• [EXERCISE INSTRUCTIONS]: Show each row below that contains the string "text", copying every such row in full.

━━━ DATASET RECORDS

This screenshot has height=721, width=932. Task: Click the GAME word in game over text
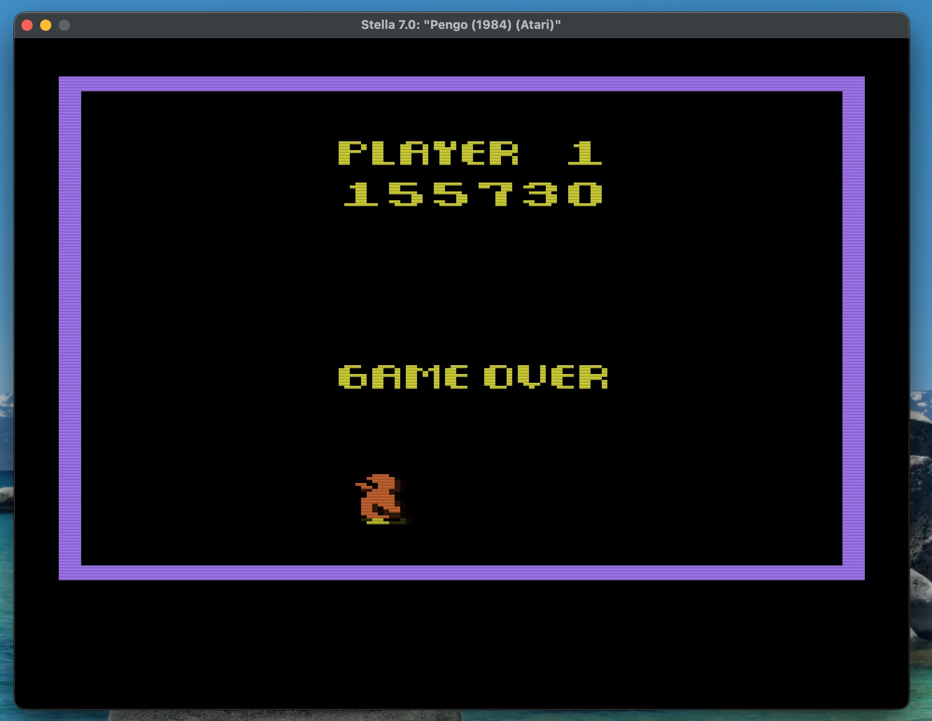[x=403, y=377]
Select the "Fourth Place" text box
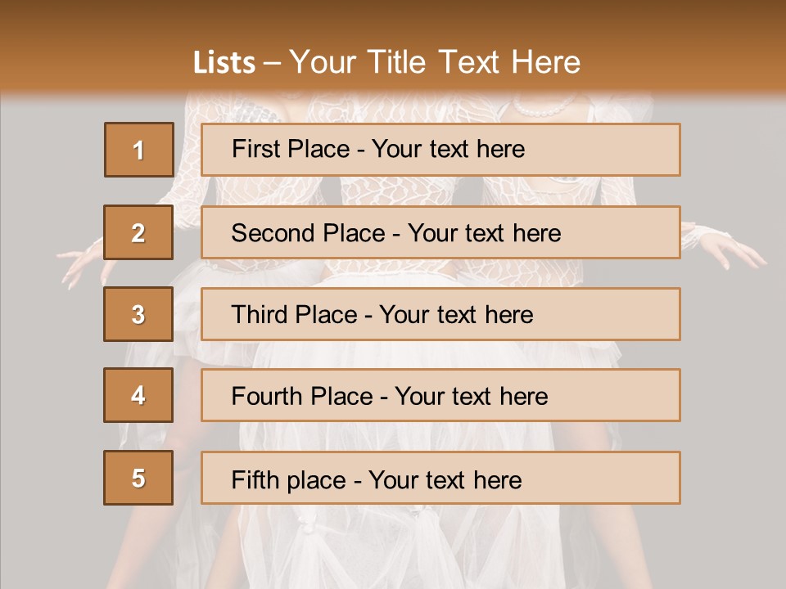The height and width of the screenshot is (589, 786). 440,396
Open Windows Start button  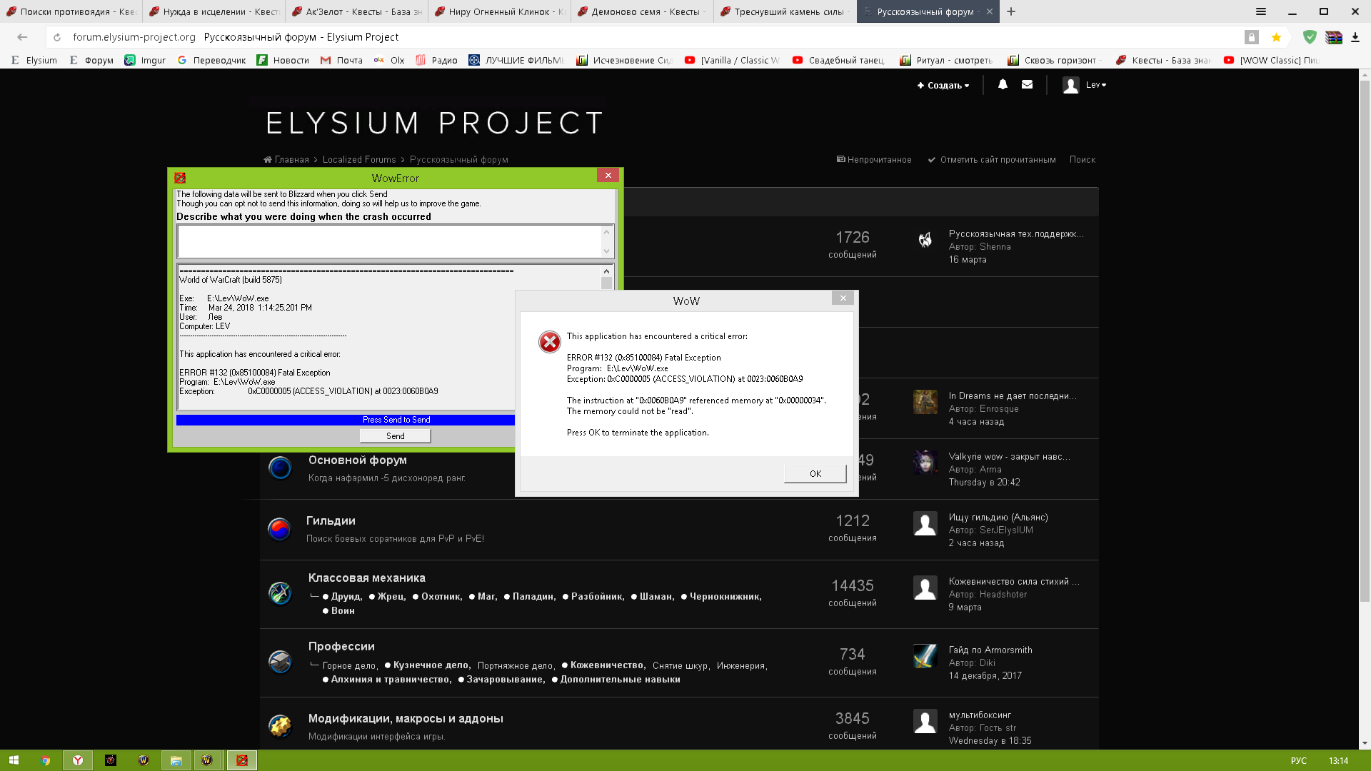coord(14,760)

━━━━━━

• [THE SOLUTION]:
This screenshot has height=721, width=932. Task: Click the GAME word in game over text
Select the "Fourth Place" text box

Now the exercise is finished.